As governments give the business community the green light to re-open, my first reaction was to remind clients to be sure they performed credit checks. Not only on their new customers (and we hope there are lots!) but also on your existing customer base. Like I mentioned in the accompanying video, some of our biggest customers may not make it. Performing a stress test on your current clients can help you avoid unnecessary risks.
But, upon further reflection on the question, I have another solution that will help everyone in our economy.
Let’s Pay Our Bills.
If you are fortunate enough to have cash on hand, or you have accessed government assistance ($40,000), don’t sit on that money. Every time we pay a supplier, that money goes toward someone’s salary or to purchase raw materials for manufacture and resale. Get the cash moving within our economy.
Extending credit to a new or existing customer is another way to give our economy a boost. I recognize it is your money out on the street. Still, there are ways that an experienced Credit Manager or Certified Credit Professional (CCP) (See https://creditinstitute.org/), can help you to make sound decisions. There are many ways to creatively grant extended credit terms to customers without exposing yourself to unnecessary risk. Extension of credit terms to customers provides extra liquidity in the marketplace and further benefits the economy as we re-open.

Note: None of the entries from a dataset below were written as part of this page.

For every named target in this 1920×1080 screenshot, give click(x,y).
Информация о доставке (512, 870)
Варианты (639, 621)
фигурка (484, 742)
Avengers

I am nervous, as I imagine many of you are as well. We don’t know what to expect, but we can make some educated decisions. In the recovery business, we call them “controllable’s.” A controllable is something that you can influence. Making an educated decision as to who you will sell to on terms is a controllable. Listening to the marketplace and understanding your customer’s market is a controllable. If all the intelligence you and your credit team assemble points in favour of granting credit, then open a small credit limit first, and see how it goes.